» **Given passage**
((
Metadata quality and assessment is a concept that has been around for decades in the library community.  Recently it has been getting more interest as new aggregations of metadata become available in open and freely reusable ways such as the Digital Public Library of America (DPLA) and Europeana.  Both of these groups make available their metadata so that others can remix and reuse the data in new ways.

I’ve had an interest in analyzing the metadata in the DPLA for a while and have spent some time working on the subject fields.  This post will continue along those lines in trying to figure out what some of the metrics that we can calculate with the DPLA dataset that we can use to define “quality”.  Ideally we will be able to turn these assessments and notions of quality into concrete recommendations for how to improve metadata records in the originating repositories.

This post will focus on normalization of subject strings, and how those normalizations might be useful as a way of assessing quality of a set of records.
))
» **Short exercise A**
Transcribe the post on DPLA metadata quality word for word, beginning at "I’ve had an" and stopping after "set of records.".
» **Short exercise B**
List every sentence in the post on DPLA metadata quality that contains the word "metadata," in any capitalization.
» **Short exercise C**
Take the post on DPLA metadata quality further, picking up after its final sentence.
The extracted lines that come next are separate material and are unrelated to the post on DPLA metadata quality.

» **Extracted records**
((
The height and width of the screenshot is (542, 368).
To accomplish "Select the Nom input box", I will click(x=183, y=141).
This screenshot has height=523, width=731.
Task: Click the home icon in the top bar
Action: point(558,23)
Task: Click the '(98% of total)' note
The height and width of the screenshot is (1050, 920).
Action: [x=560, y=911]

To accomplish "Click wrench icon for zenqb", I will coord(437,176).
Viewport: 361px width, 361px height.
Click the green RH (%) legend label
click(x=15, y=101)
))
((
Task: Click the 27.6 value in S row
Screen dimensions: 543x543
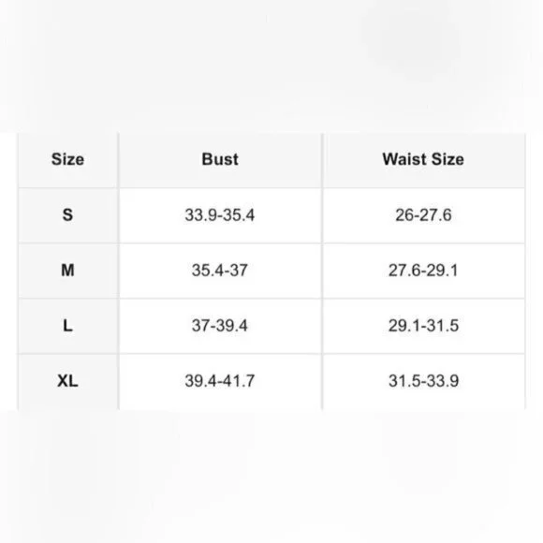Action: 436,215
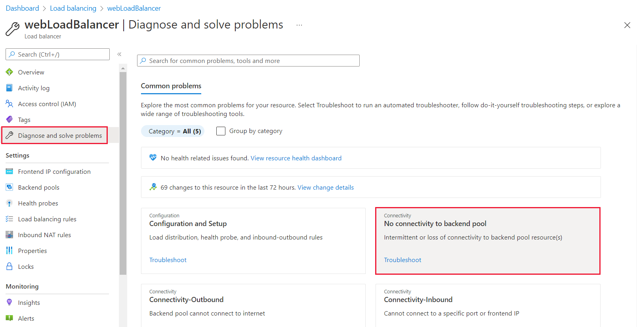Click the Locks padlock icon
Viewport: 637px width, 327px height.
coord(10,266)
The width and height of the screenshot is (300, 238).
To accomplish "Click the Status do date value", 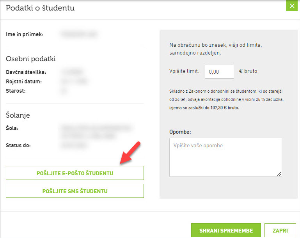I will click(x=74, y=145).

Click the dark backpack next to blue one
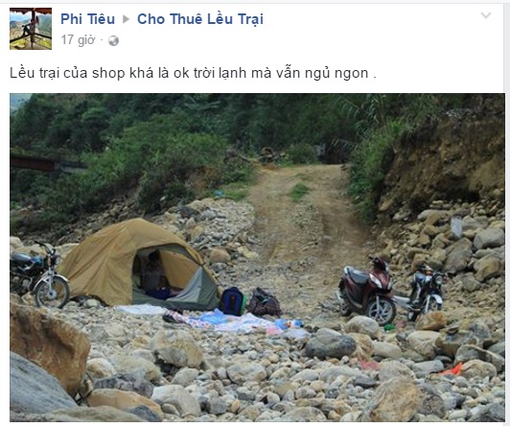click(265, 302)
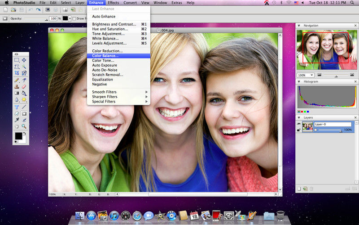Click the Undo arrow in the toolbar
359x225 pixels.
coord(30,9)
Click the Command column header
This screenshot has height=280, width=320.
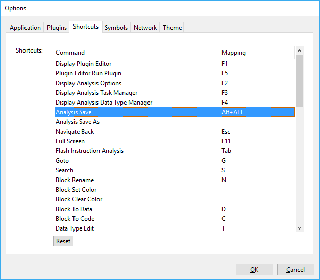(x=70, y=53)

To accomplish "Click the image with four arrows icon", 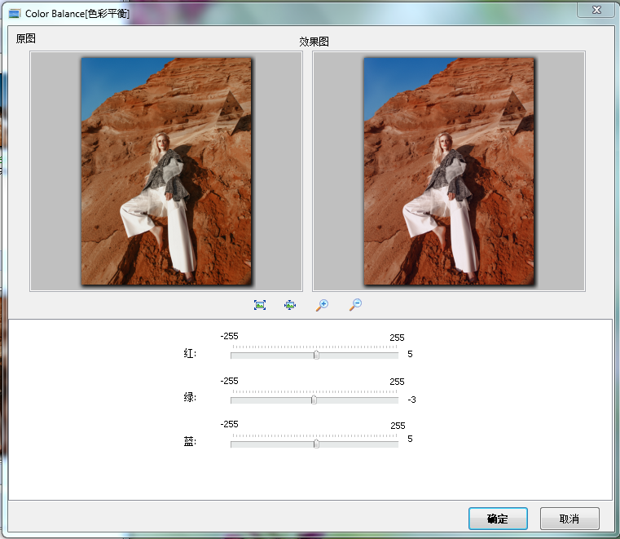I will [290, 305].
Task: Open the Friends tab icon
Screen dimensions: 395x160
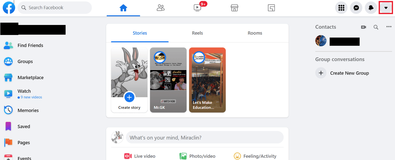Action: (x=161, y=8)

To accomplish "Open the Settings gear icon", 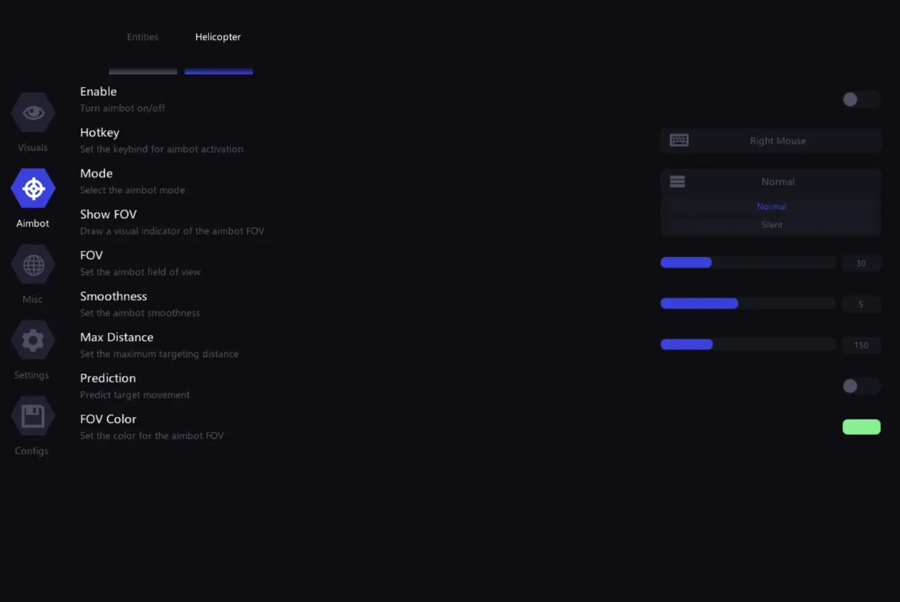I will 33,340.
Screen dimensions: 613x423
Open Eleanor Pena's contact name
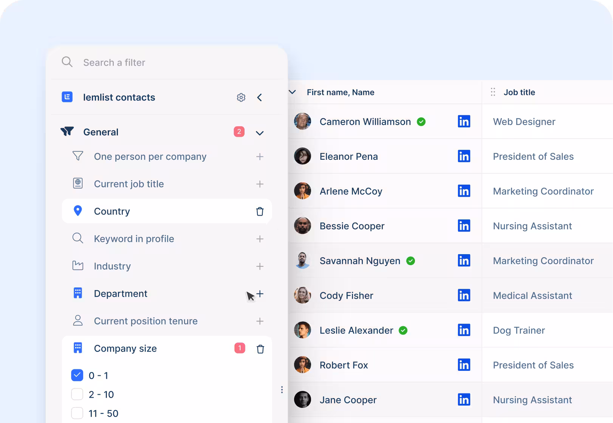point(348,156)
))
» **Exercise result A**
I’ve had an interest in analyzing the metadata in the DPLA for a while and have spent some time working on the subject fields.  This post will continue along those lines in trying to figure out what some of the metrics that we can calculate with the DPLA dataset that we can use to define “quality”.  Ideally we will be able to turn these assessments and notions of quality into concrete recommendations for how to improve metadata records in the originating repositories.

This post will focus on normalization of subject strings, and how those normalizations might be useful as a way of assessing quality of a set of records.

» **Exercise result B**
- Metadata quality and assessment is a concept that has been around for decades in the library community.
- Recently it has been getting more interest as new aggregations of metadata become available in open and freely reusable ways such as the Digital Public Library of America (DPLA) and Europeana.
- Both of these groups make available their metadata so that others can remix and reuse the data in new ways.
- I’ve had an interest in analyzing the metadata in the DPLA for a while and have spent some time working on the subject fields.
- Ideally we will be able to turn these assessments and notions of quality into concrete recommendations for how to improve metadata records in the originating repositories.

» **Exercise result C**
One of the the powerful features of OpenRefine is the ability to cluster a set or data and combine these clusters into a single entry.  Often times this will significantly reduce the number of values that occur in a dataset in a quick and easy manner.

OpenRefine Cluster and Edit Screen Capture

OpenRefine Cluster and Edit Screen Capture

OpenRefine has a number different algorithms that can be used for this work that are documented in their Clustering in Depth documentation.  Depending on ones data one approach may perform better than others for this kind of clustering.

Normalization

Case normalization is probably the easiest to kind of normalization to understand.  If you have two strings,  say “Mark” and “marK” if you converted each of the strings to lowercase you would end up with a single value of “mark”. Many more complicated normalizations assume this as a start because it reduces the number of subjects without drastically transforming the original string values.

Case folding is another kind of transformation that is fairly common in the world of libraries.  This is the process of taking a string like “José” and converting it to “Jose”.  While this can introduce issues if a string is meant to have a diacritic and that diacritic makes the word or phrase different than the one without the diacritic, often times it can help to normalize inconsistently notated versions of the same string.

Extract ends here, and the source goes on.